The company asked AlixPartners to review everything from product pricing and procurement costs to the manufacturing footprint, manufacturing operations, and technology and cybersecurity effectiveness. Competitors were outperforming the company. The leadership team wanted to know why, and how to fix it.

AlixPartners developed a value-chain digital twin to visualize the impact of raw material cost inflation and identify pragmatic and real pricing opportunities to pass costs through. We also installed an inflation control tower to manage cost headwinds and accelerate the effects of cost improvements.

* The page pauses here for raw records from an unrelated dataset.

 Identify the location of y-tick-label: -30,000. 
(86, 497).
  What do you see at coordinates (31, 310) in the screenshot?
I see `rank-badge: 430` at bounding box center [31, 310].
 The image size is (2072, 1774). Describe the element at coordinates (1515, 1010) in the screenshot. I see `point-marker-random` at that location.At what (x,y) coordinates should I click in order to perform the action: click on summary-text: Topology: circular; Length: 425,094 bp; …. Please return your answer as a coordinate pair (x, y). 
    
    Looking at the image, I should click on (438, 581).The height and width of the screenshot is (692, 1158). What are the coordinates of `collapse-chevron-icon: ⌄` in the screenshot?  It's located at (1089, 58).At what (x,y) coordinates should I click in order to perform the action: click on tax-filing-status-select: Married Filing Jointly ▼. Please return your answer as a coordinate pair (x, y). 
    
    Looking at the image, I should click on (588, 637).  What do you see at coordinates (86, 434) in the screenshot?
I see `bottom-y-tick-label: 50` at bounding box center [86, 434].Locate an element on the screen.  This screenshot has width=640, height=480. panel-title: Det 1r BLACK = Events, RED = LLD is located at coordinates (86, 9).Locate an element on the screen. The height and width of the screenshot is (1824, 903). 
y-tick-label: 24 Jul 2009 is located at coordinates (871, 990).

Next, we completed a manufacturing footprint strategy to assess strategic options for the largest manufacturing site. The company’s decision to exit the site was supported by detailed financial projections and strategic market and divestment option scenarios.

Our planning work also set up the company to develop zero-based manufacturing cost capability and reset internal conversion spend. The company rolled this out across its largest sites, working one-on-one with plant managers to execute the change. Our team also supported the company in developing a digital and technology operating model and third-party contractor spend optimization.

Ultimately, we drove $250 million in margin improvement across procurement, cost-to-price actions, and reduced technology provider costs.

We also developed a disposition strategy to generate $200 million from an aging site, and established a system of metrics and governance to drive sustained improvements in all financial arms of the company.